Revise the lines from the one that has "Viewport: 1036px width, 583px" through the end of the lines, replacing "sidebar" with "toolbar" and keeping everything else the same. Leave the pictures out of your answer.

- - - -

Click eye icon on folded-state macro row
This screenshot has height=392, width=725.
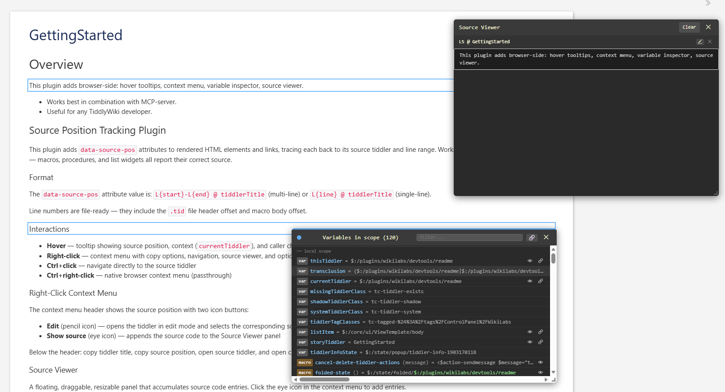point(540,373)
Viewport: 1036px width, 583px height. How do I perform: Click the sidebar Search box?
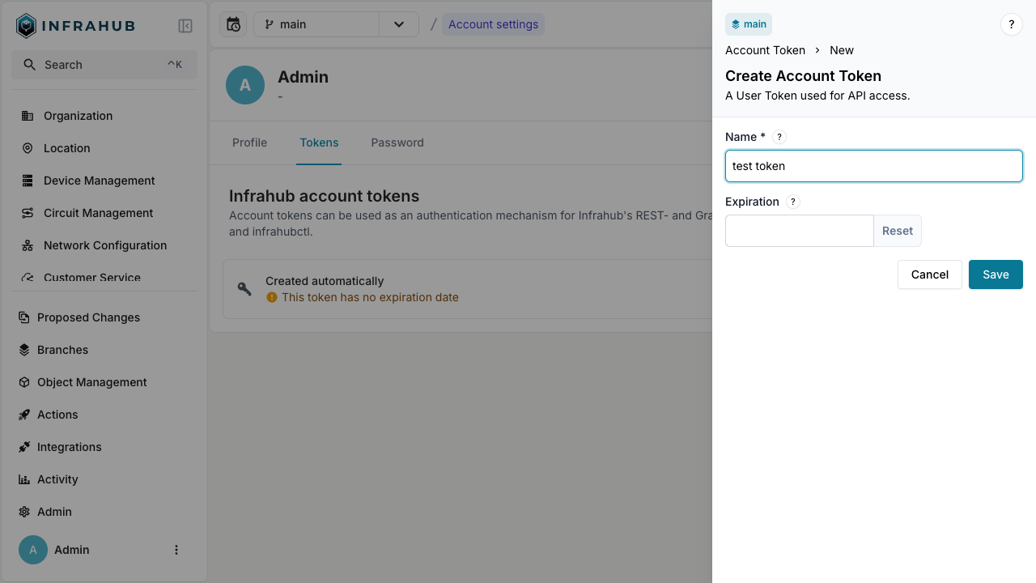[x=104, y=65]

- - - -

■ **Solved problem**:
Viewport: 1036px width, 583px height. How do I perform: Click the toolbar Search box?
[x=104, y=65]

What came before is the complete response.